Estamos vivendo um momento de total mudança nos hábitos dos consumidores no mundo todo, e dos americanos em especial. A crise mostrou que o consumo pelo consumo é insustentável, sob todos os aspectos - econômicos e também ambientais. As empresas estão percebendo que o papel delas não será mais só produzir, distribuir e comercializar coisas. Cada vez mais, aspectos como o serviço e a chamada experiência de compra vão ganhar espaço. A indústria automobilística, por exemplo, está em um momento péssimo porque não se pode mais contar com o fato de que as pessoas vão comprar carros novos a cada seis meses. As empresas não venderão mais o carro, e sim a paisagem, o prazer da viagem. Isso é o que vai fazer a diferença para o consumidor. O design vai caminhar no sentido de prover essas experiências.

 

Seria o fim do consumismo exacerbado?

 

É uma grande mudança em curso.
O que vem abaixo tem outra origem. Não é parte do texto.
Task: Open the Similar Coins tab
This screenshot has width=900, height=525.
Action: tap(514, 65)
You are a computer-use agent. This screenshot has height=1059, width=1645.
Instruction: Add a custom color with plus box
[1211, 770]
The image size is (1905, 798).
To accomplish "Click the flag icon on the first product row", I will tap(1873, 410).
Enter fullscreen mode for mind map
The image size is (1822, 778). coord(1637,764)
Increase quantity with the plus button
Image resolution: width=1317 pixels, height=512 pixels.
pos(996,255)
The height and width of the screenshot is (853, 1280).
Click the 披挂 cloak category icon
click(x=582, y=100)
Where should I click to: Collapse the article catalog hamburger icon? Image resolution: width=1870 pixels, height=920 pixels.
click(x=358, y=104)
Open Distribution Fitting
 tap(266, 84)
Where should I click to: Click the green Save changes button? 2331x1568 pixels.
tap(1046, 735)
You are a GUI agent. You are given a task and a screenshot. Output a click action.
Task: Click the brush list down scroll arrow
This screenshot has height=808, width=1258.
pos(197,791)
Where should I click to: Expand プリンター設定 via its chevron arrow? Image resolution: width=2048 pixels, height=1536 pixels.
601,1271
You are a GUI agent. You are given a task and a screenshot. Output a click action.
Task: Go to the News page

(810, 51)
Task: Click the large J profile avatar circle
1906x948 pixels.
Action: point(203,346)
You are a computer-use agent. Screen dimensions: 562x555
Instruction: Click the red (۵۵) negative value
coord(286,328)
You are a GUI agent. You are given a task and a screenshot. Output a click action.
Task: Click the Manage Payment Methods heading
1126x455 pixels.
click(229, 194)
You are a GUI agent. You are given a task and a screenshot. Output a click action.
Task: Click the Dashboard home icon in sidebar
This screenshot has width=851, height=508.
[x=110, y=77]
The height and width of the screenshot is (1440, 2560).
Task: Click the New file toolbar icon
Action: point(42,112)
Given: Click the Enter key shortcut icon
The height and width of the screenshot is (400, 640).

Nos últimos 20 anos nos Estados Unidos, a vida das pessoas foi ganhar dinheiro para poder ir às compras. As pessoas esqueceram a diversão, o entretenimento. Mas algumas companhias estão atentas ao fato de que é preciso ser relevante, em vez de só fabricar produtos. Cada vez mais o conteúdo vai importar, em vez do produto em si. Veja o caso da Apple. Eles ganham mais provendo conteúdo do que com os equipamentos em si. É um espécie de desmaterialização da economia.

 

Mas isso vale para os países emergentes? As classes médias de países como Brasil, Rússia, Índia e China (os BRICs) estão chegando agora ao mercado de consumo de massa. Qual é o papel do design nesse processo?

 

As classes emergentes desses países, e o Brasil me parece ser a exceção, não estão interessadas em design. Não acho que a China se interesse por design, de forma alguma. Na Índia, a consciência média sobre o que é um bom design é muito pífia.

 

E por que o Brasil é uma exceção?

 

O Brasil tem características muito interessantes. Vejo o País como uma ilha. De um lado, o Oceano Atlântico. De outro, um mundo de pessoas que só falam espanhol. O Brasil, até pelo seu tamanho continental, se apoiou nas diferenças regionais e no seu robusto mercado interno e desenvolveu um design bastante peculiar, que tem nível internacional.
Veja o caso dos irmãos Campana e das Havaianas. Em termos de design de interiores, área em que venho trabalhando fortemente nos últimos tempos, fiquei sensibilizado com a Livraria da Vila do Shopping Cidade Jardim, em São Paulo.

 

Há espaço para o avanço do design brasileiro no mundo?

 

Há muitos elementos do design brasileiro que certamente interessariam ao resto do mundo. No entanto, não vejo muito esforço de promoção do design brasileiro no exterior. Cabe às indústrias e ao governo promoverem, há muito potencial para o design brasileiro.